Few health system CEOs can match the length of Krabbenhoft’s tenure. One who comes close is Wayne Smith, who until the end of 2020 was CEO of investor-owned Community Health Systems, a position he had held since 1997.
Like Krabbenhoft, Smith is set up to get a massive payout when he retires. His SERP was valued at almost $50 million at the end of 2019. Smith didn’t retire when he stepped down as CEO; he became CHS’ executive chairman.
That said, it’s hard to find outgoing not-for-profit health system CEOs whose payouts matched Krabbenhoft’s.
Dr. David Feinberg, who left Geisinger Health System at the beginning of 2019 after serving as CEO since 2015, made $4.8 million in total compensation in the year ended June 30, 2019, $3.3 million of which was his base salary.
Geisinger’s revenue was more than $7 billion in 2020, compared with Sanford’s $6.7 billion. Feinberg’s tenure at the helm of Geisinger was much shorter than Krabbenhoft’s, however.
CommonSpirit’s former CEO Kevin Lofton, who retired June 30, 2020, made $5.6 million in the year ended June 30, 2020. Although Lofton had only served as co-CEO of CommonSpirit since its early 2019 formation, he had been CEO of legacy Catholic Health Initiatives since 2003. CommonSpirit draws more than $30 billion in annual revenue.
Anthony Tersigni spent more than 15 years as CEO of Ascension, a not-for-profit Catholic system with north of 140 hospitals. He stepped down in June 2019 and became chair of Ascension’s investment arm the following month. Tersigni made $10.6 million in the year ended June 30, 2020, more than his replacement at the helm of Ascension. Ascension draws more than $24 billion in annual revenue.

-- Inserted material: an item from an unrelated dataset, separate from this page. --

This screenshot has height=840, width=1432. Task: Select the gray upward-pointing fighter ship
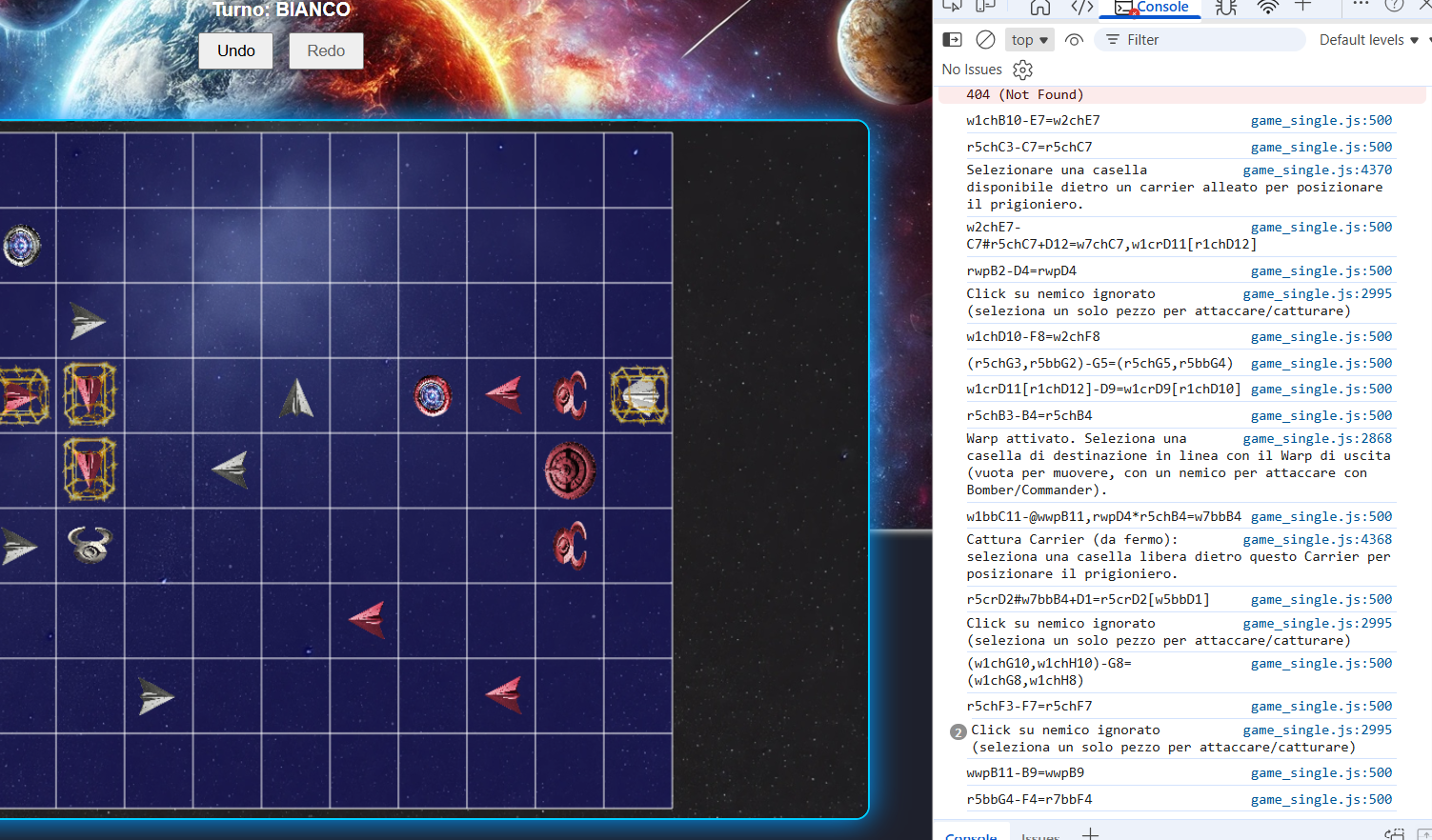point(296,398)
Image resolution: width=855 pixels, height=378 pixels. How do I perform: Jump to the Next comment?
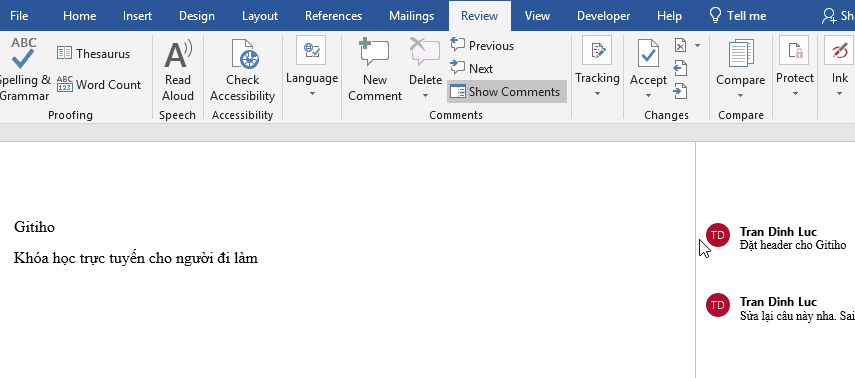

In a statement, Sanford underscored that most of Krabbenhoft’s compensation was contractually obligated as part of retirement plans. The system said the payments made conclude its financial obligations to Krabbenhoft.
“We look forward to continuing along our journey in Sanford Health’s next chapter that focuses on our employees and their commitment to bringing life-changing care to the communities we serve,” the system said.